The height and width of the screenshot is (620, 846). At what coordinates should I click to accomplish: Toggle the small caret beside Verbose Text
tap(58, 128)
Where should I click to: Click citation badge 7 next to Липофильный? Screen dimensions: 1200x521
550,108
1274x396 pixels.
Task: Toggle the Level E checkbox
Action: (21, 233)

...

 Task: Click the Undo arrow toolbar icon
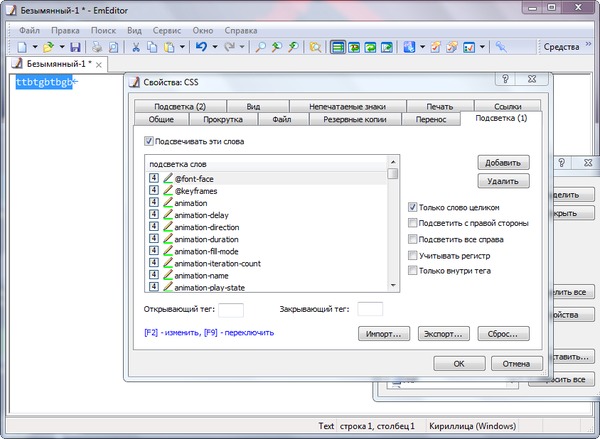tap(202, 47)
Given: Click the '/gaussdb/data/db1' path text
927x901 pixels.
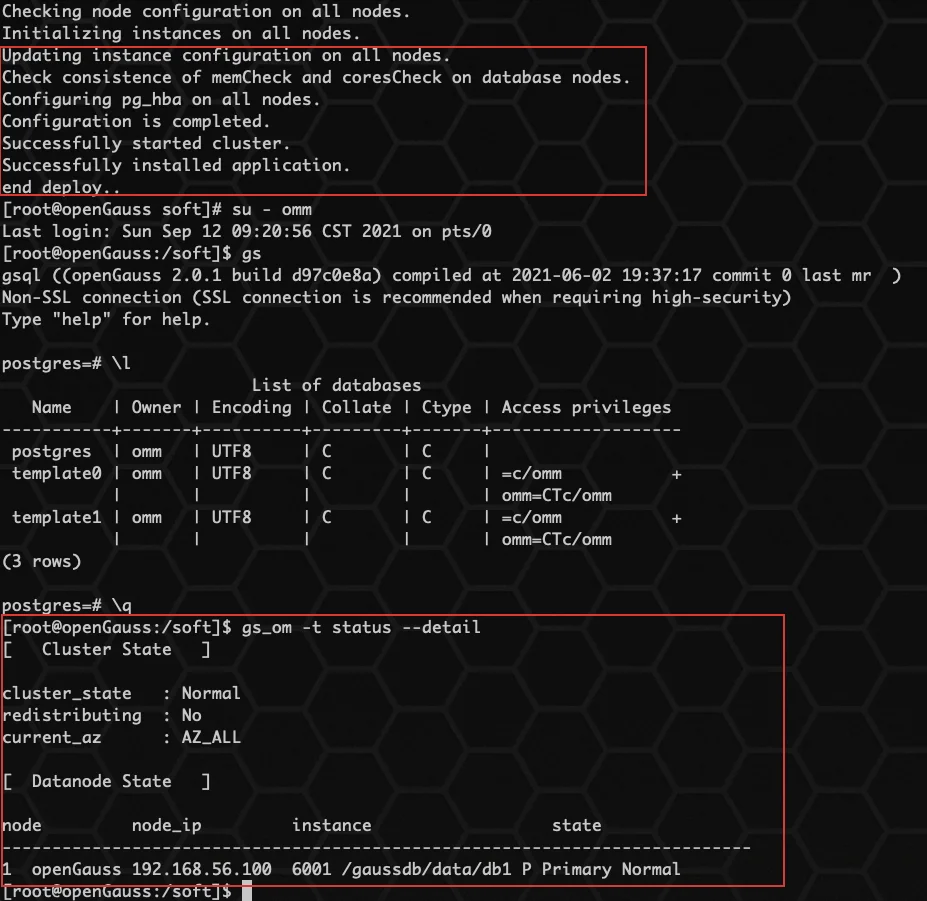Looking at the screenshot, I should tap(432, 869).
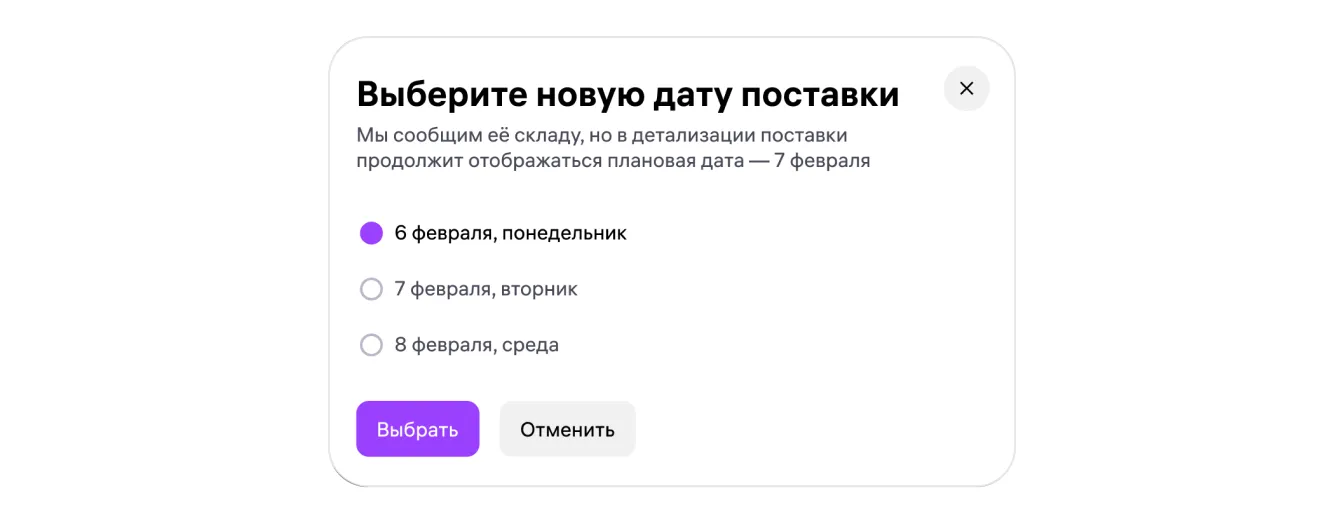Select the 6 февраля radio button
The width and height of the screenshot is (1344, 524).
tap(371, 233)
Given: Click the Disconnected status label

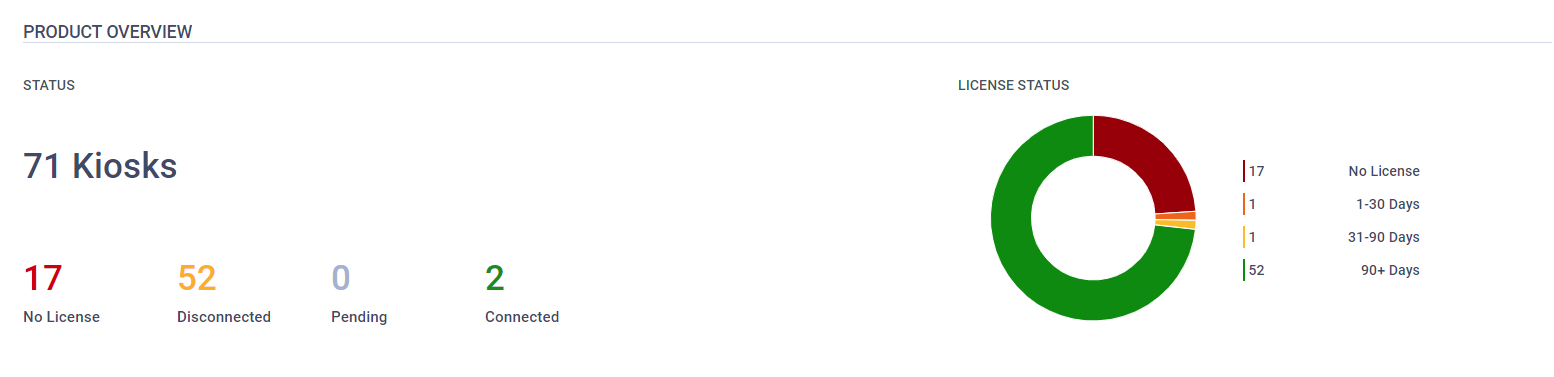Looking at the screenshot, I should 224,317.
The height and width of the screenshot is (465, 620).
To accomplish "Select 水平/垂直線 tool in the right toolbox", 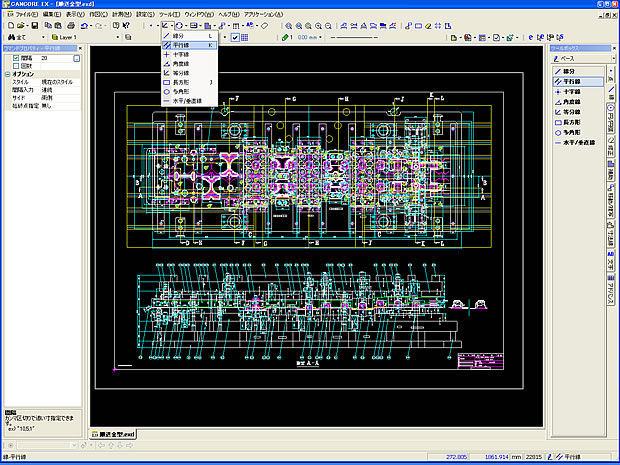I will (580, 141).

- _Instructions to follow_: Give again the lines of the listing above that run from the one with "Task: Click the Undo arrow toolbar icon" up to and including the one with "The height and width of the screenshot is (465, 620).". Keep them exact and omit the pictures.

- _Answer to the exercise_:
 Task: Click the Undo arrow toolbar icon
tap(202, 47)
Given: Click the '/gaussdb/data/db1' path text
927x901 pixels.
Looking at the screenshot, I should tap(432, 869).
Select the 6 февраля radio button
The width and height of the screenshot is (1344, 524).
tap(371, 233)
Given: Click the Disconnected status label

Looking at the screenshot, I should 224,317.
The height and width of the screenshot is (465, 620).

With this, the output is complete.